I just wanted to let you know that you are still missed daily by so many people. You have impacted the lives of people that we may never meet until we join you in Heaven. Thank you, for letting your love for God shine so brightly while you were here.



Always and forever loved,
Mommy

Wednesday, July 6, 2011

Baby Mine

My Beautiful Caleb,

Tonight, I went to change your brother before I went to bed, and discovered he had soaked through his diaper already. With Daddy's help, we got him and his bedding changed. When we put him back in the bed, he started crying. I figured he would calm down fairly quickly so I left the room. He went from crying to screaming and crying. I decided I didn't want him to get more worked up, so I carried him into the living room to hold and rock him for a bit. I automatically began singing "Baby Mine" to calm him down. I didn't even make past the first line before I started crying. Since it seemed to be working to calm him down, I kept going. It's the first time I've sung that song since I sang it to you the day you died. I began to picture all the times I sang it to you over the years and how much you loved it. I could hear you saying, "Mommy, sing Baby Mine" when you were upset or hurting. I could almost hear your sweet voice singing it with me.
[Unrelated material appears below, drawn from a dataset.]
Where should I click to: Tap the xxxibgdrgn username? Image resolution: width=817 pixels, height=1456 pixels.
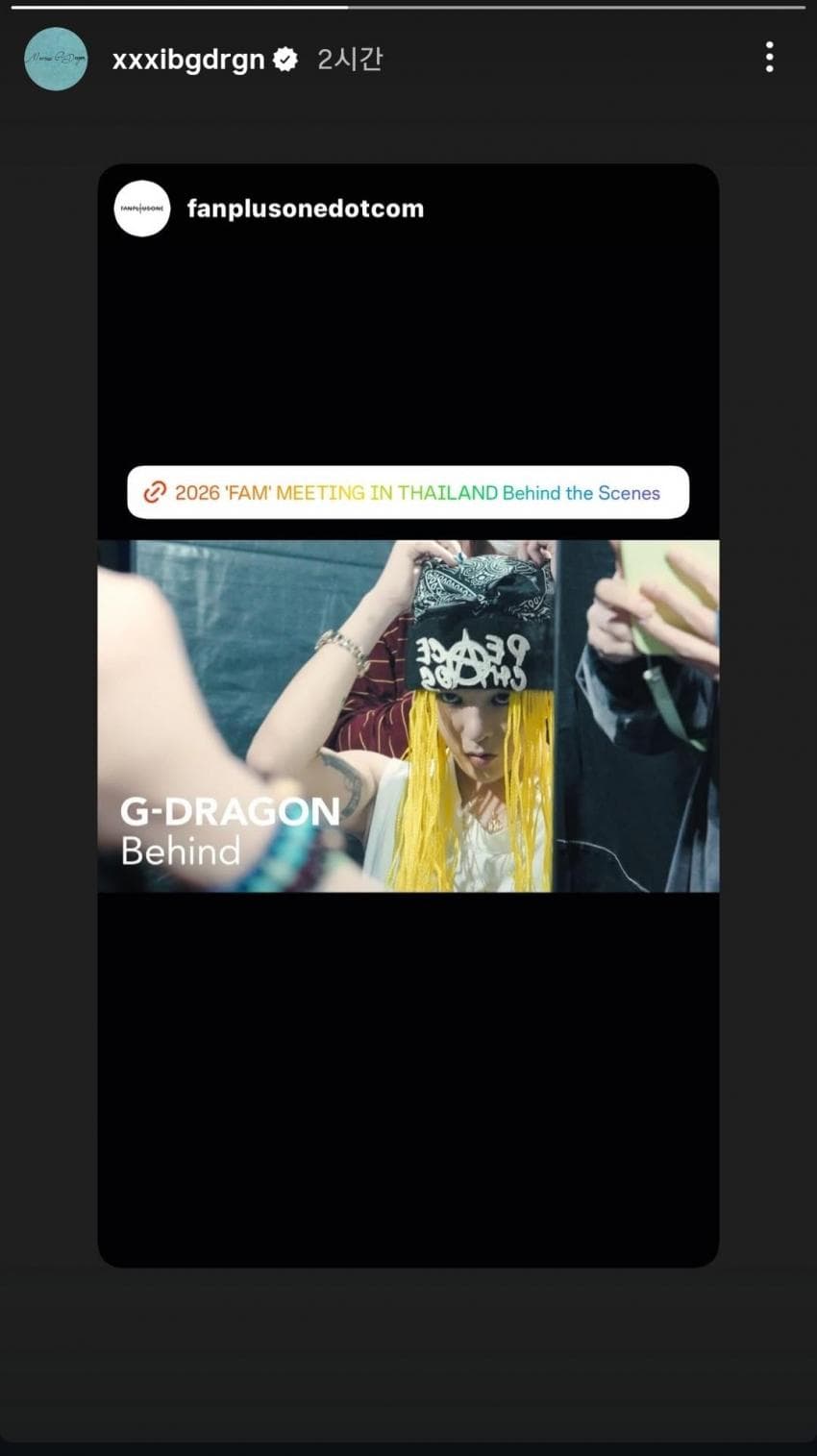[x=188, y=60]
I struggled through the rest of the song, but I finished it. By the time I did, tears were freely flowing down my face. Caden looked up at me with innocence on his face and asked, "Mommy, are you okay?" I didn't quite know what to say. I told him I was okay and that I loved him very, very much. He then glanced over at the digital frame and said, "Mommy, look! It's Bubba." I just held him tighter and cried some more while kissing his little forehead. We miss you so much.

The last line of Baby Mine says, "But you're so precious to me, sweet as can be, baby of mine." that is exactly how I feel about both of you boys. I can't imagine how different my life would have been if you had never been a part of it.



I love you, baby mine,
Mommy

Monday, July 4, 2011

Happy 4th of July, Caleb!

Dearest Caleb,

It's hard to believe it's been over 3 months since you left us. I find myself doing whatever I can to stay busy so I don't have much time to dwell on the lack of your presence.

We've made it through another holiday without you. Easter, Mother's Day, Memorial Day, Father's Day, and now Independence Day are just not the same this year. Your dad and I will have our annual viewing of Independence Day this evening after Caden goes to bed. We would have waited that late if you were here since it the aliens kinda scared you last year. I don't think I'm up to watching the fireworks this year. You enjoyed them so much and that's all I would think about this time. I hope you enjoy all the fireworks tonight. I'm sure you'll have the best seat in the house!

Caden and I went to Sea World in San Antonio a few weeks ago. He got to have breakfast with Elmo and the other Sesame Street characters. I wish you could have seen the sheer joy on his face as he ran around the room to hug them all. He also loved watching the Shamu show. We fed the dolphins and enjoyed the rest of the shows and exhibits. The only time I had any trouble was going into the penguin house. Knowing how much you loved penguins and wishing you could see them was a little more than I could handle and I walked out.

Grandma and Grandpop were here last weekend. Grandpop wanted to take Caden to see Cars 2. It was Caden's first time at a movie theater. He did so well. It was amazing watching his eyes as big as saucers and his mouth dropped open in wonder at the size of the screen. He thoroughly enjoyed the movie. Now that I know he can handle it, we'll probably go see some during the day when it's not crowded.